### Set task
Express each line of the entries below as a string in a JSON list, one string per line, leaving out blank lines.

(Records)
══════════════════════════════
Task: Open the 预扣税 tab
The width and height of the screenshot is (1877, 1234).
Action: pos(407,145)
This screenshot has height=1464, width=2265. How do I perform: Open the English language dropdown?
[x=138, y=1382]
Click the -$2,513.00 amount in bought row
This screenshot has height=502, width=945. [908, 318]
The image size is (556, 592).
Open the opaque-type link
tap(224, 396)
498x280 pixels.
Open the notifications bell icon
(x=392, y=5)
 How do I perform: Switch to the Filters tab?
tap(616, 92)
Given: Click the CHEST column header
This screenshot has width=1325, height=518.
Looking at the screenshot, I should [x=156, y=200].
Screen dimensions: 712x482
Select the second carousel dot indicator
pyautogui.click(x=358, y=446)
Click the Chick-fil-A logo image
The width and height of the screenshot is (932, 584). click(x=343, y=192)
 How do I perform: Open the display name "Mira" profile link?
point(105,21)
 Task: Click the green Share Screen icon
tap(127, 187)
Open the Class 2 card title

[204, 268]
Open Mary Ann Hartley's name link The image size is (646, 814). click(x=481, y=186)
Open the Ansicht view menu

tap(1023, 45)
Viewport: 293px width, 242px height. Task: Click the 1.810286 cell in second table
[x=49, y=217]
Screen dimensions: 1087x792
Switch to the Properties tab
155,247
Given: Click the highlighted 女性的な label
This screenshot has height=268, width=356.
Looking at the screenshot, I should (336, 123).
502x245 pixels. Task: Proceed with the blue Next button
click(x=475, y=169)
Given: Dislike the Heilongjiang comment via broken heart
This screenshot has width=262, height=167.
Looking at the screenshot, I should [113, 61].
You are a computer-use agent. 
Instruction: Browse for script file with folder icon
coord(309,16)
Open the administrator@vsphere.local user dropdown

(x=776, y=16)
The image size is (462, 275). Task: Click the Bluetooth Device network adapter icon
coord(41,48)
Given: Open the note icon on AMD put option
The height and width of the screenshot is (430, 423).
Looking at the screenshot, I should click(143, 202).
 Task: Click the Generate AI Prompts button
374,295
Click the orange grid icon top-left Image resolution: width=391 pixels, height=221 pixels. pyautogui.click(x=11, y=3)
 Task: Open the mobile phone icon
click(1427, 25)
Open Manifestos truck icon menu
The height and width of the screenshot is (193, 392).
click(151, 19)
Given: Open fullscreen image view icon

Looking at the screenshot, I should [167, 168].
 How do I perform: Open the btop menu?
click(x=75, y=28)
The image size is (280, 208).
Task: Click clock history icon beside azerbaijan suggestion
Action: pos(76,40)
══════════════════════════════
### Response below
[
  "Task: Open the 预扣税 tab",
  "The width and height of the screenshot is (1877, 1234).",
  "Action: pos(407,145)",
  "This screenshot has height=1464, width=2265. How do I perform: Open the English language dropdown?",
  "[x=138, y=1382]",
  "Click the -$2,513.00 amount in bought row",
  "This screenshot has height=502, width=945. [908, 318]",
  "The image size is (556, 592).",
  "Open the opaque-type link",
  "tap(224, 396)",
  "498x280 pixels.",
  "Open the notifications bell icon",
  "(x=392, y=5)",
  " How do I perform: Switch to the Filters tab?",
  "tap(616, 92)",
  "Given: Click the CHEST column header",
  "This screenshot has width=1325, height=518.",
  "Looking at the screenshot, I should [x=156, y=200].",
  "Screen dimensions: 712x482",
  "Select the second carousel dot indicator",
  "pyautogui.click(x=358, y=446)",
  "Click the Chick-fil-A logo image",
  "The width and height of the screenshot is (932, 584). click(x=343, y=192)",
  " How do I perform: Open the display name \"Mira\" profile link?",
  "point(105,21)",
  " Task: Click the green Share Screen icon",
  "tap(127, 187)",
  "Open the Class 2 card title",
  "[204, 268]",
  "Open Mary Ann Hartley's name link The image size is (646, 814). click(x=481, y=186)",
  "Open the Ansicht view menu",
  "tap(1023, 45)",
  "Viewport: 293px width, 242px height. Task: Click the 1.810286 cell in second table",
  "[x=49, y=217]",
  "Screen dimensions: 1087x792",
  "Switch to the Properties tab",
  "155,247",
  "Given: Click the highlighted 女性的な label",
  "This screenshot has height=268, width=356.",
  "Looking at the screenshot, I should (336, 123).",
  "502x245 pixels. Task: Proceed with the blue Next button",
  "click(x=475, y=169)",
  "Given: Dislike the Heilongjiang comment via broken heart",
  "This screenshot has width=262, height=167.",
  "Looking at the screenshot, I should [113, 61].",
  "You are a computer-use agent. ",
  "Instruction: Browse for script file with folder icon",
  "coord(309,16)",
  "Open the administrator@vsphere.local user dropdown",
  "(x=776, y=16)",
  "The image size is (462, 275). Task: Click the Bluetooth Device network adapter icon",
  "coord(41,48)",
  "Given: Open the note icon on AMD put option",
  "The height and width of the screenshot is (430, 423).",
  "Looking at the screenshot, I should click(143, 202).",
  " Task: Click the Generate AI Prompts button",
  "374,295",
  "Click the orange grid icon top-left Image resolution: width=391 pixels, height=221 pixels. pyautogui.click(x=11, y=3)",
  " Task: Open the mobile phone icon",
  "click(1427, 25)",
  "Open Manifestos truck icon menu",
  "The height and width of the screenshot is (193, 392).",
  "click(151, 19)",
  "Given: Open fullscreen image view icon",
  "Looking at the screenshot, I should [167, 168].",
  " How do I perform: Open the btop menu?",
  "click(x=75, y=28)",
  "The image size is (280, 208).",
  "Task: Click clock history icon beside azerbaijan suggestion",
  "Action: pos(76,40)"
]